[Exercise inputs — start]

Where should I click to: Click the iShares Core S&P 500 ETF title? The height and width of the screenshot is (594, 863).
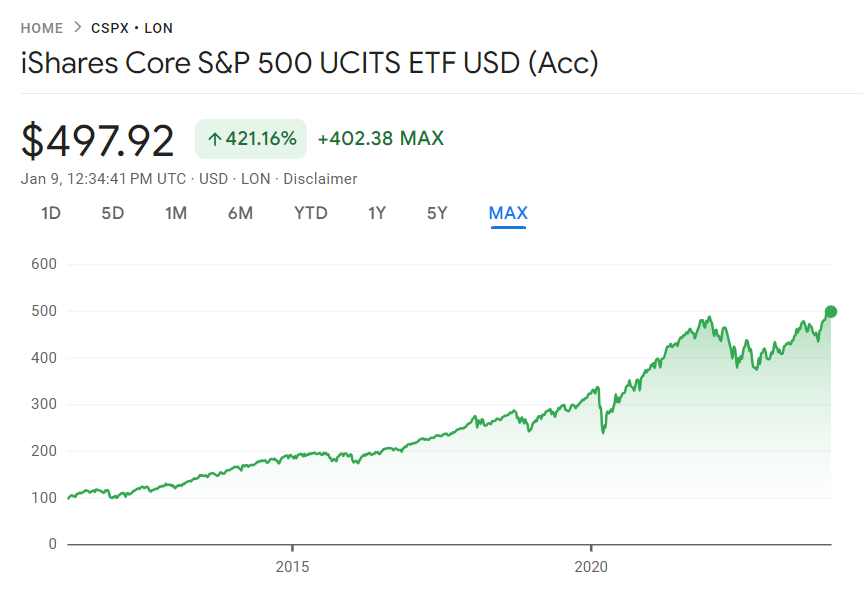pyautogui.click(x=309, y=63)
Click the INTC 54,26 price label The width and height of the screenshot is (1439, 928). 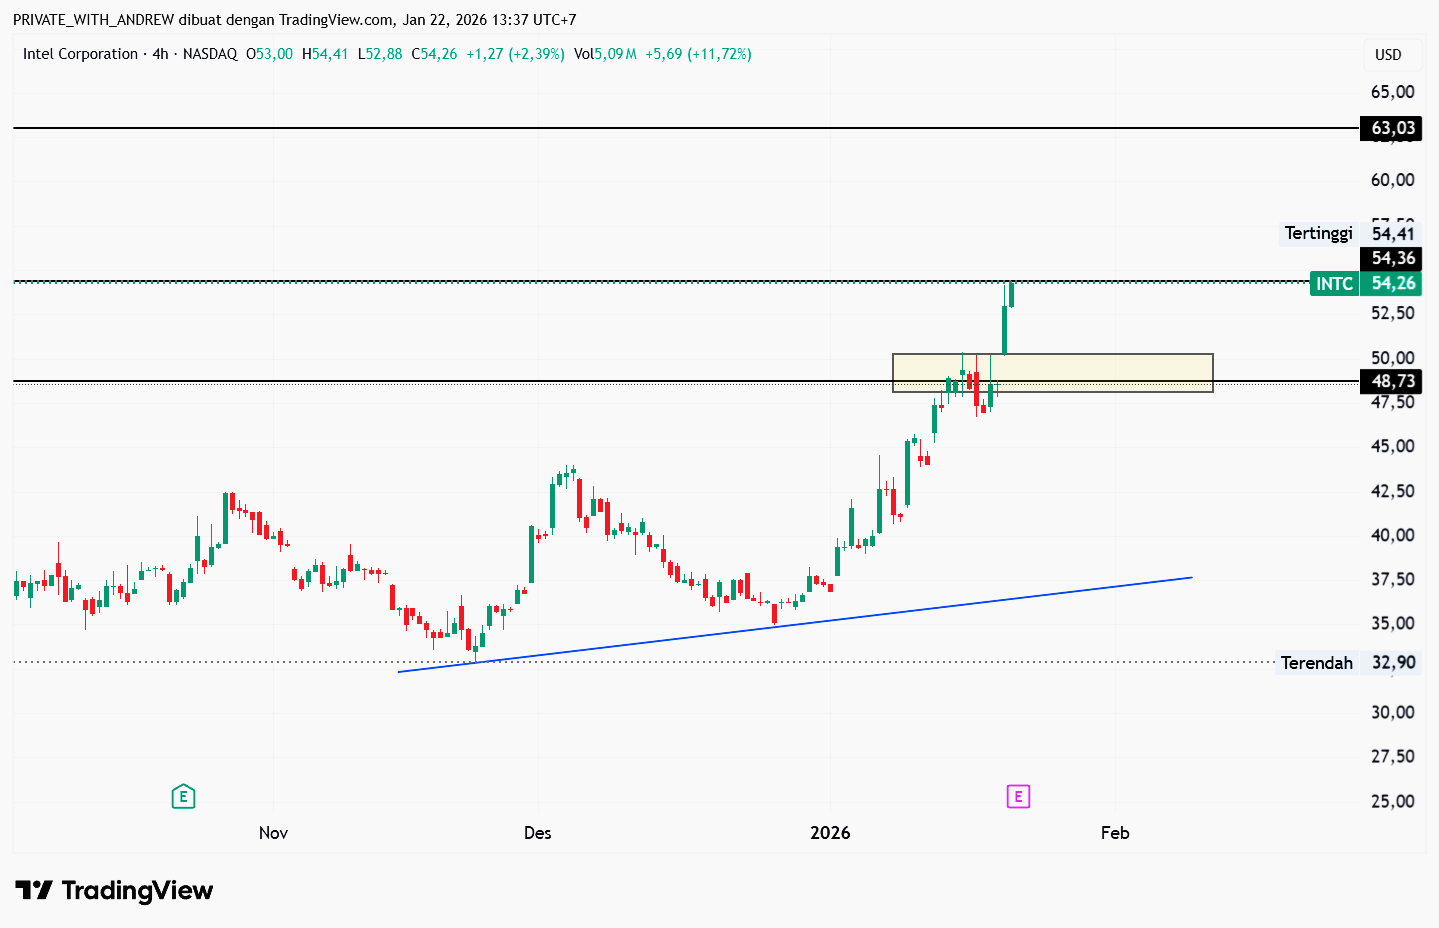pos(1366,284)
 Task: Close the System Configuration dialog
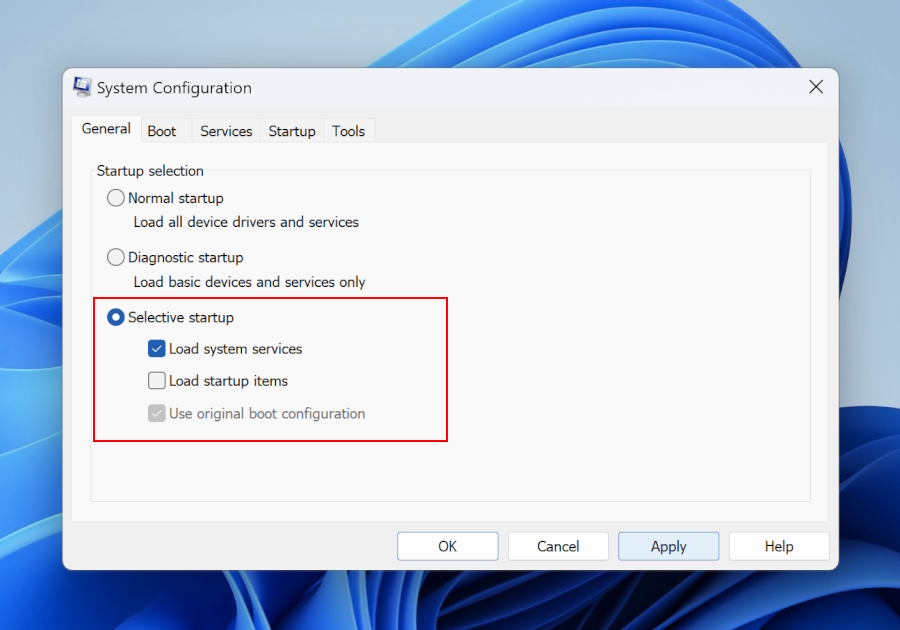[x=816, y=87]
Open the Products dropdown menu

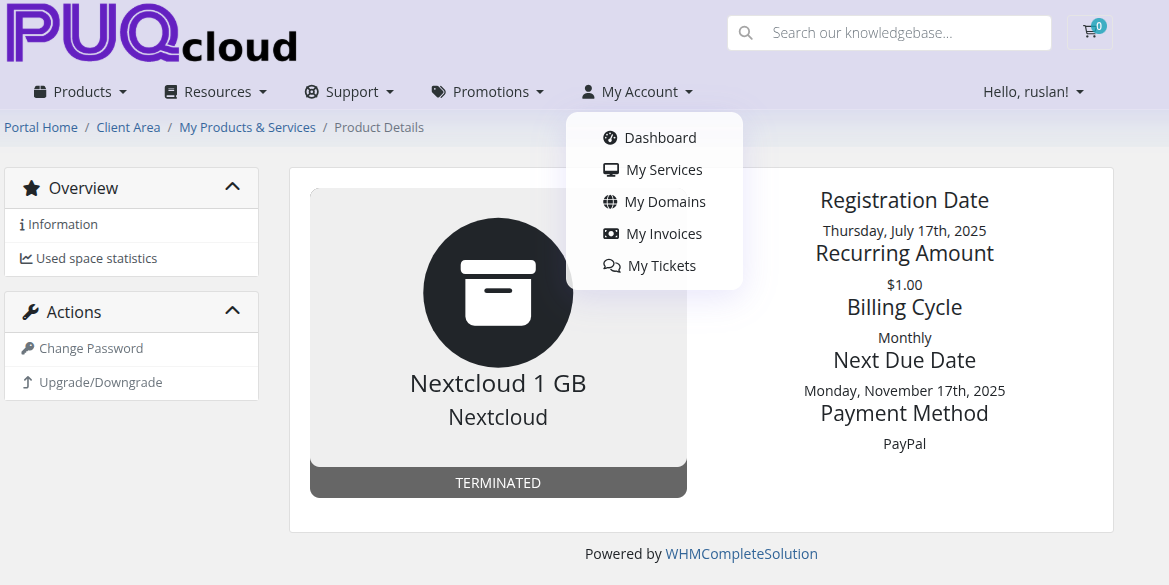pos(80,92)
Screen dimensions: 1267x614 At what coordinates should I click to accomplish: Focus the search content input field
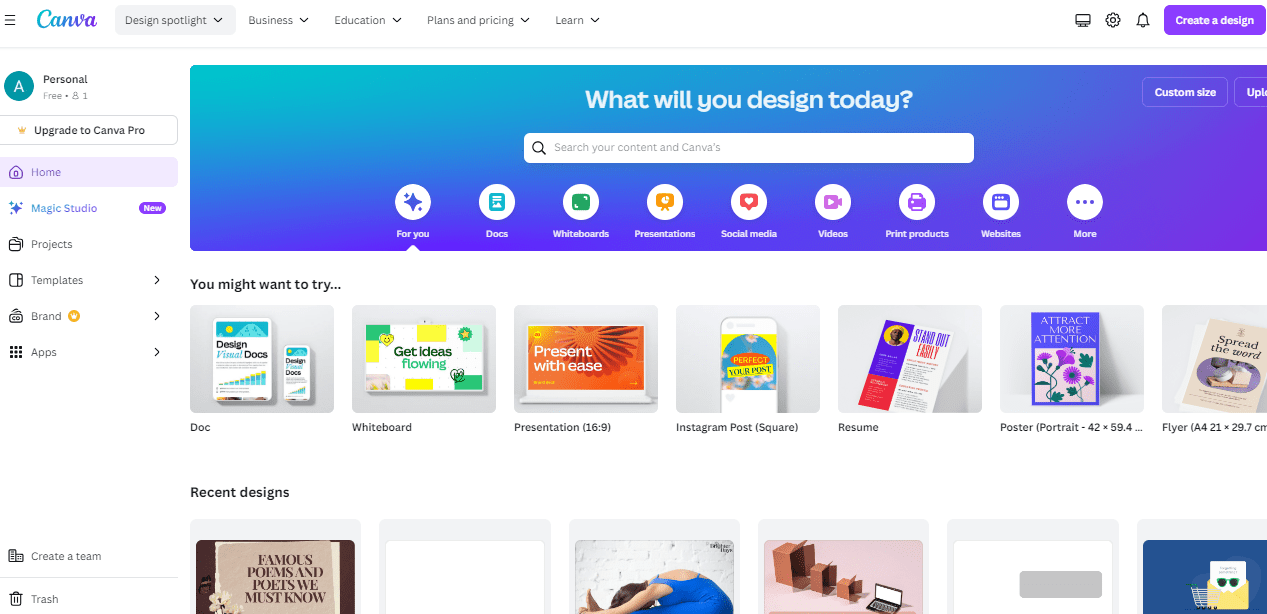click(749, 147)
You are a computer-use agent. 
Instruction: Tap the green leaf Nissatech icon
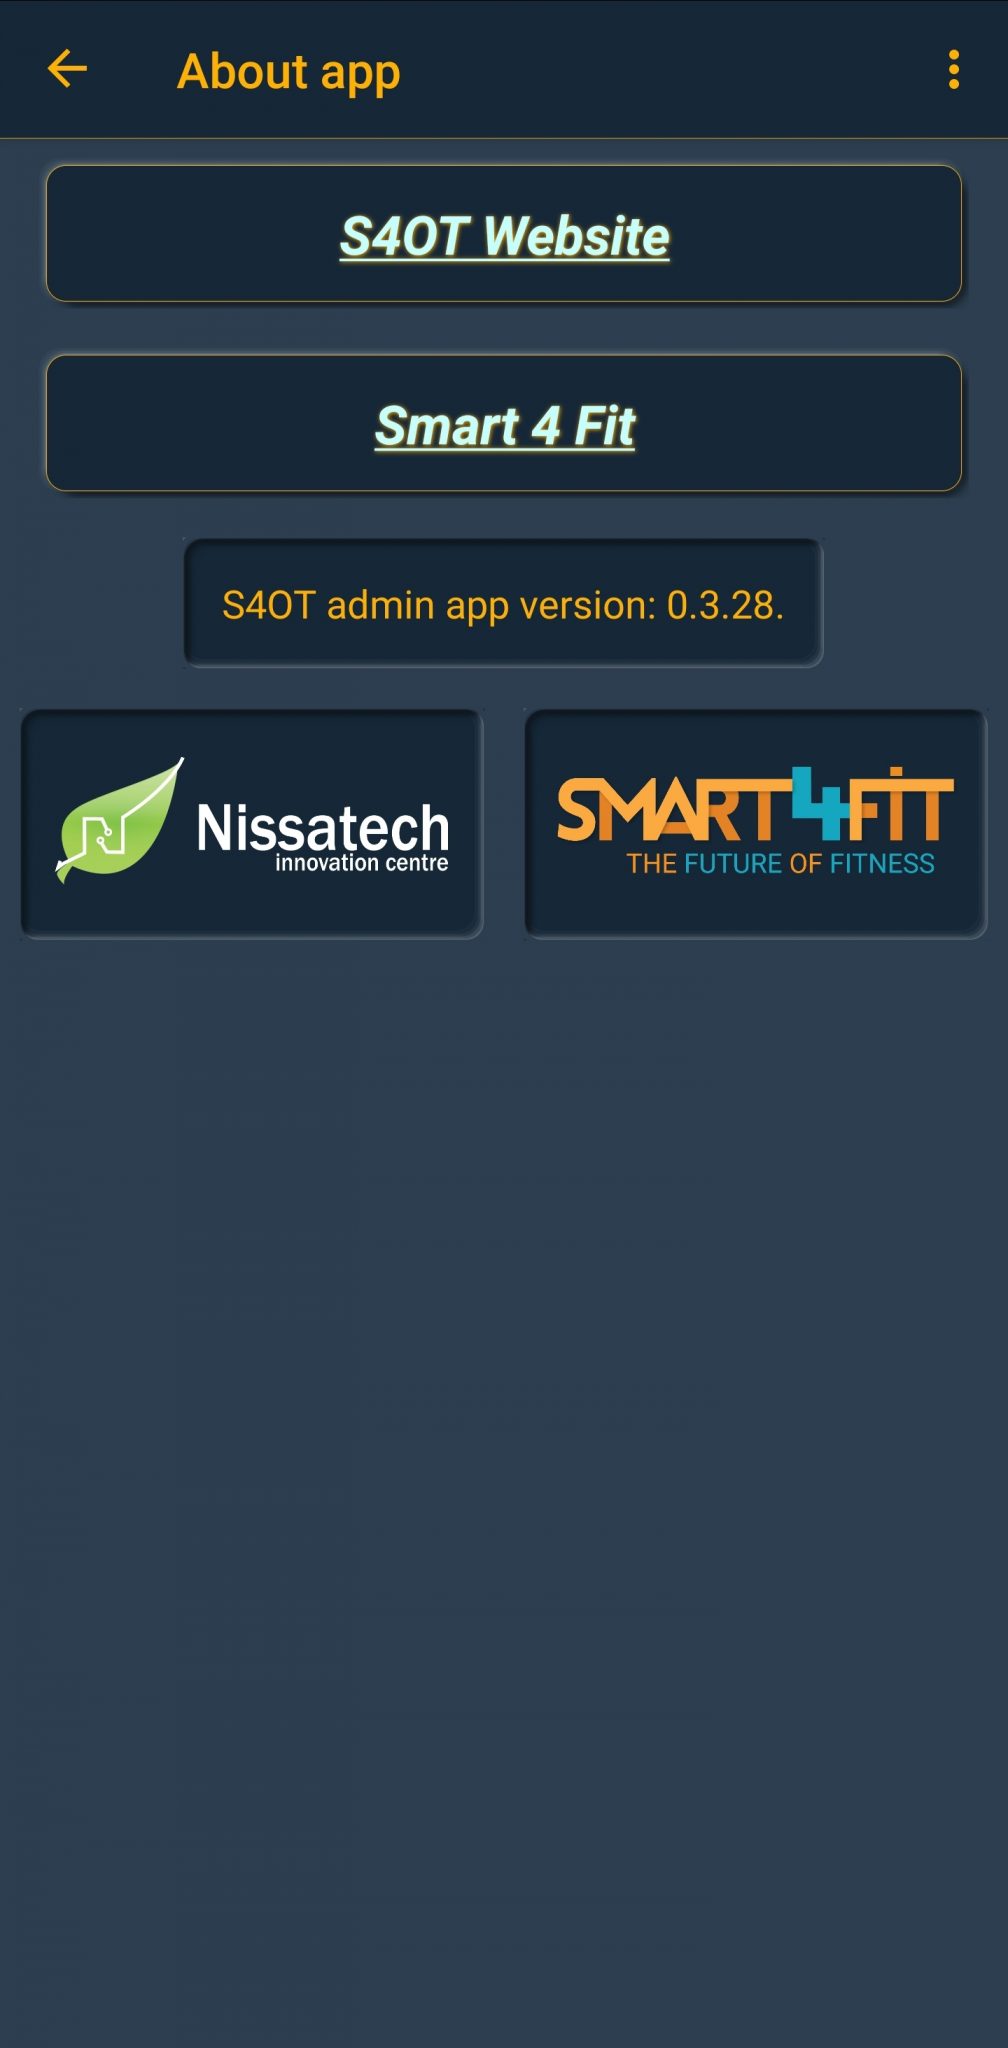(x=119, y=821)
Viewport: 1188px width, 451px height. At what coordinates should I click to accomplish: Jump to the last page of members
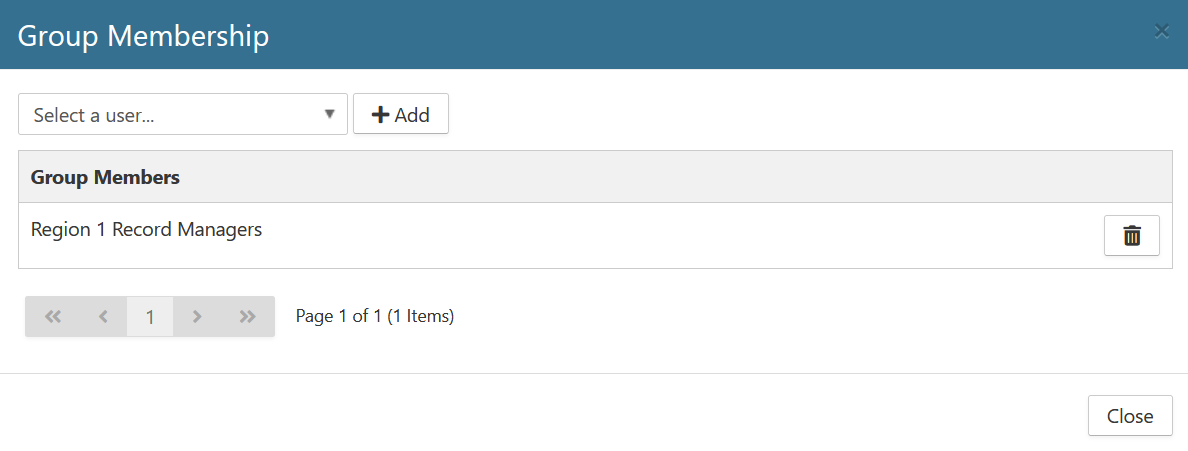tap(248, 317)
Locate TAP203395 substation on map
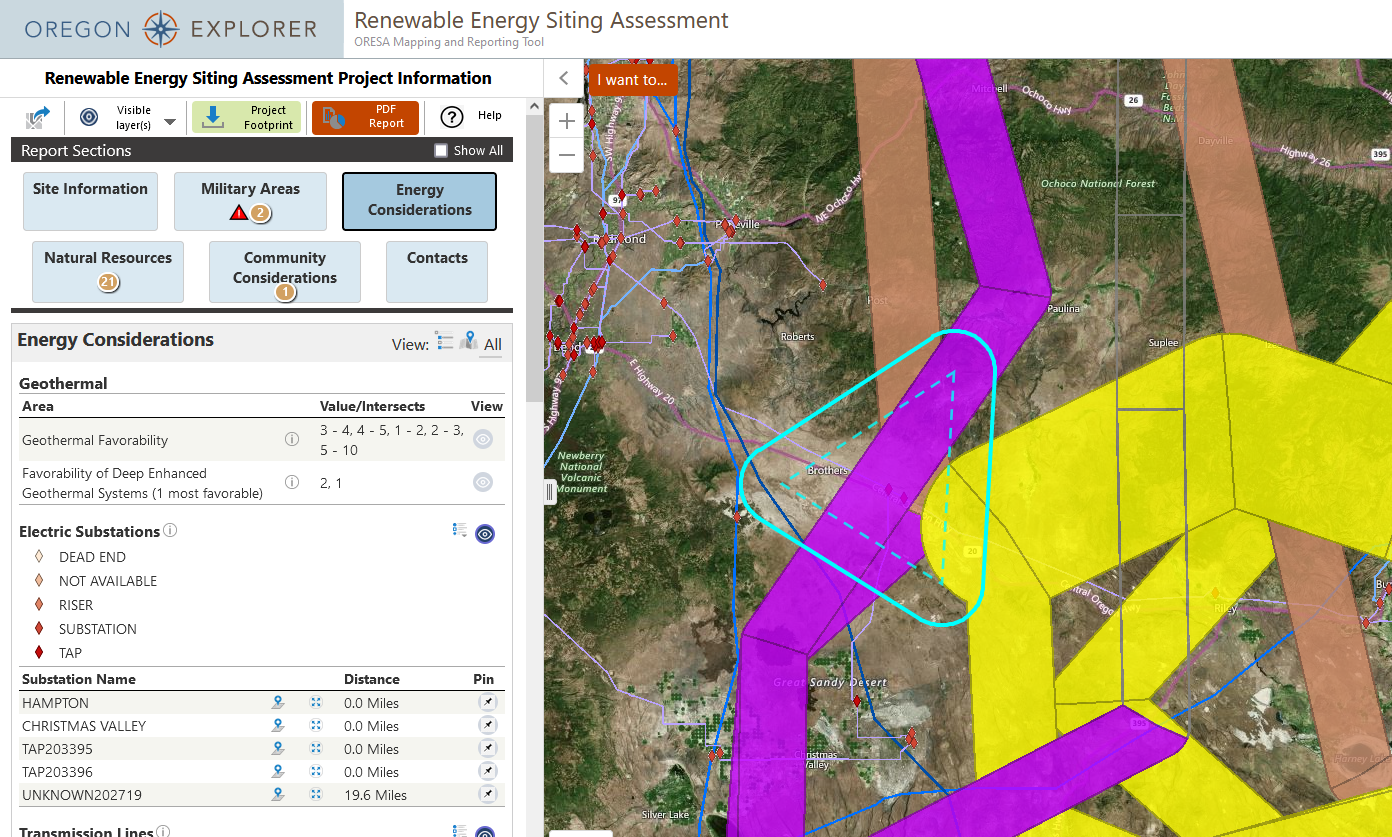Image resolution: width=1392 pixels, height=837 pixels. (278, 749)

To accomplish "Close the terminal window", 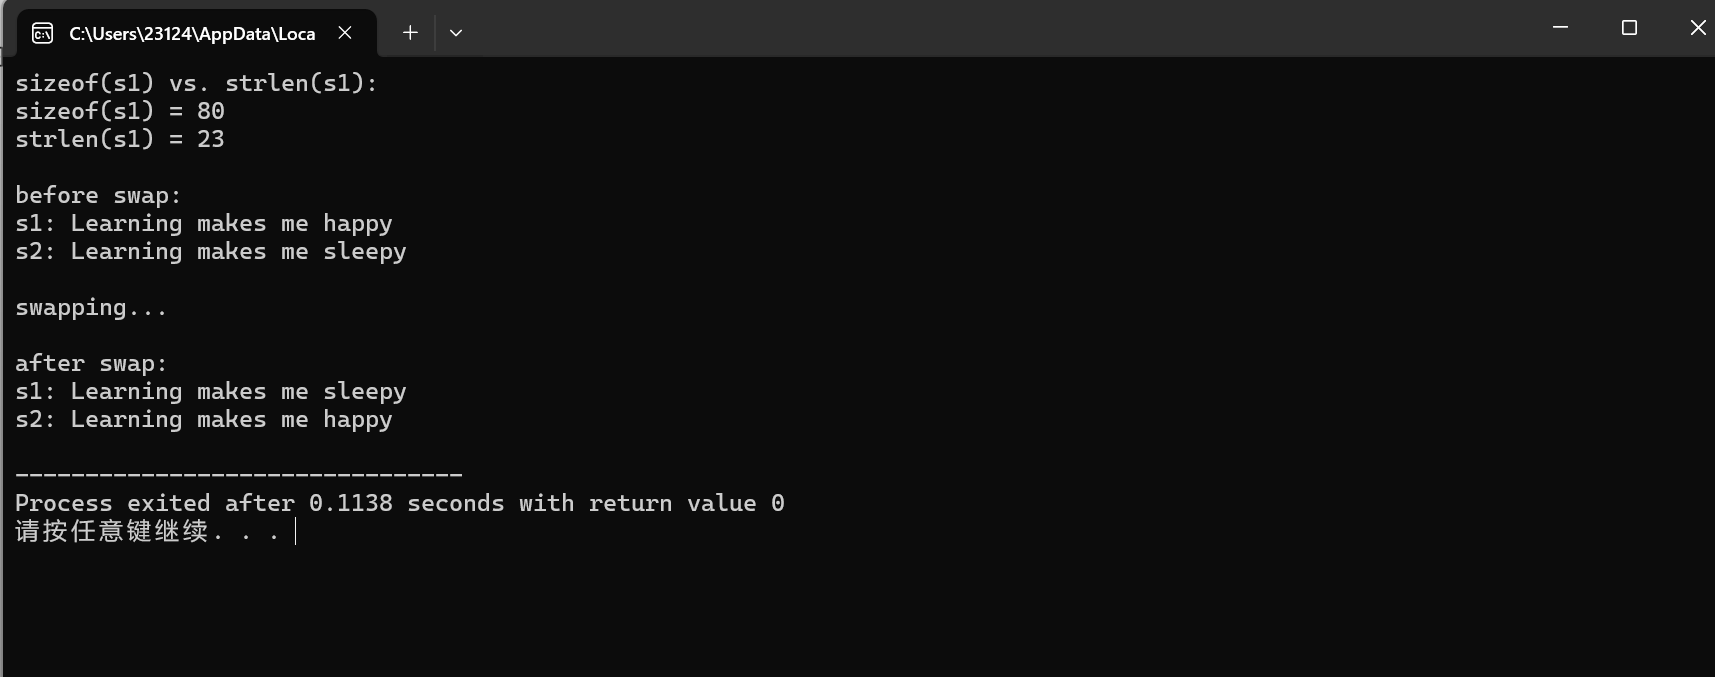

[Exercise inputs — finish]

-- What is being asked --
Copy the lines exactly. Start at the line with "Viewport: 1188px width, 451px", end at the last line above, include both, and omit all pictures.

-- Response to this exercise --
Viewport: 1188px width, 451px height. At what coordinates should I click to accomplish: Jump to the last page of members
tap(248, 317)
Locate TAP203395 substation on map
Image resolution: width=1392 pixels, height=837 pixels. (278, 749)

To accomplish "Close the terminal window", 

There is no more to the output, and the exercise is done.